§ **Parts of the exercise**
- 1) Reproduce the satellite hijacking text word for word, starting at the words "Nor are the" and stopping after "propaganda as well.".
- 2) Name every satellite or satellite series the satellite hijacking text identifies by name.

§ **Text section**

========

Nor are the LTTE the only dissidents to have hijacked communications satellites. In 2002 and 2005 China’s Falun Gong spiritual movement, outlawed as a ”cult” in China in July 1999, hacked AsiaSat satellites to broadcast their propaganda as well.

Bent-pipe satellites’ “dumb” transponders rebroadcast anything that they receive within their frequency band. Cost considerations mean that bent-pipe communications satellites are still the most common technology currently in use, despite the fact that they have no real defenses against such hacking. Economic considerations remain a major part of the reason for the continued reliance on bent pipe satellite technology, as they cost one-half the price of satellites equipped with onboard processing technology. There is an immense disparity in costs between hijacking the satellite and providing security, as voids in the transponders can be identified by using a spectrum analyzer in conjunction with a satellite-receiving dish at a cost of only a few hundred dollars for hardware and software.

As the Kurdish PKK reportedly has a television program, Roj TV, which it broadcasts from Denmark, the Turksat 3A’s 24 Ku-band transponders are undoubtedly equipped with onboard processing technology designed to lock out rogue signals. The Turksat 3A is based on the Thales Alenia Space Spacebus 4000B2 design. The new generation Turksat 3A will replace the aging Turksat 1C satellite (Anadolu Ajansi, May 8)

========

§ **Stored data**

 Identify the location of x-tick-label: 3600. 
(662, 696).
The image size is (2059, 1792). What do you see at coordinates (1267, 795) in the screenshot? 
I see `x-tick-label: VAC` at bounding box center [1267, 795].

========

§ **Solutions by task**
- 1)
Nor are the LTTE the only dissidents to have hijacked communications satellites. In 2002 and 2005 China’s Falun Gong spiritual movement, outlawed as a ”cult” in China in July 1999, hacked AsiaSat satellites to broadcast their propaganda as well.

- 2) AsiaSat, Turksat 3A, Turksat 1C